OpinionJune 8, 2007
There we were, last Sunday afternoon, plodding through the clover and tall grass in the parklike area between the new overlook where the old bridge used to be and the parking lot under the new bridge where the trail starts that skirts the area between the River Campus and the mighty Mississippi River...

There we were, last Sunday afternoon, plodding through the clover and tall grass in the parklike area between the new overlook where the old bridge used to be and the parking lot under the new bridge where the trail starts that skirts the area between the River Campus and the mighty Mississippi River.
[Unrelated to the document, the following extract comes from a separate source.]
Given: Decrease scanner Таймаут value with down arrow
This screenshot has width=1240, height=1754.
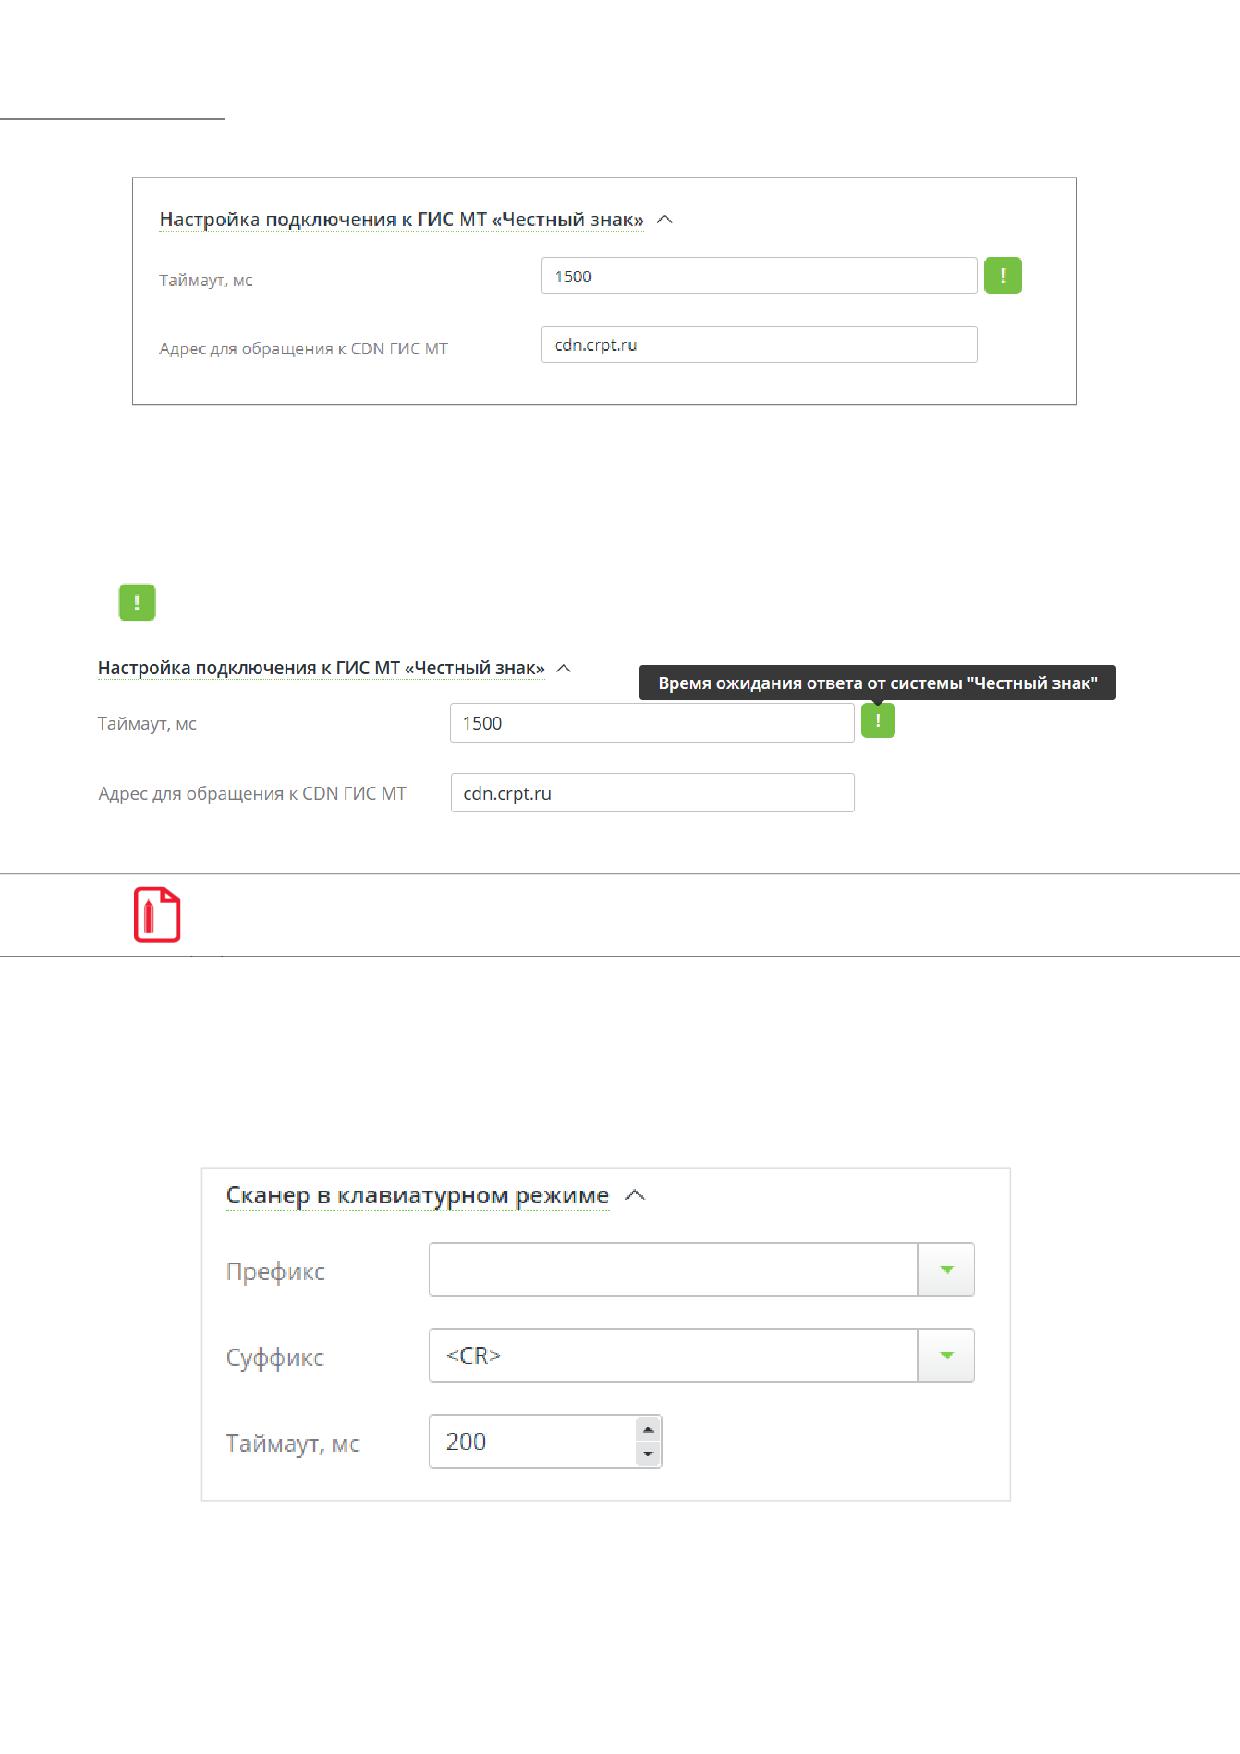Looking at the screenshot, I should coord(648,1454).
Charlie Herbst, his son Travis and I were whacking Birdieballs from here to there whilst laying out the New Course for the Louis J. Lorimier Memorial World-Famous Downtown Golf Course, where, you may have heard, the first-ever second annual tournament will be held June 24, followed, of course, by the scrumptious all-you-can-eat catfish buffet near the gazebo in Courthouse Park.

I can't imagine how two grown men and a plucky lad could have had more fun playing a make-believe game.

Part of the fun was the magnificent view: the new bridge, the river, the marvelously preserved old buildings at the River Campus, the striking new buildings there, the champion beech tree.

I told some friends about standing under the beech tree, which approaches a religious experience, but they're all real golfers who wonder what's the big deal about a big tree on a golf course. If they play in the June 24 tournament, they'll find out, since several of the holes deliberately have trees right in front of the green.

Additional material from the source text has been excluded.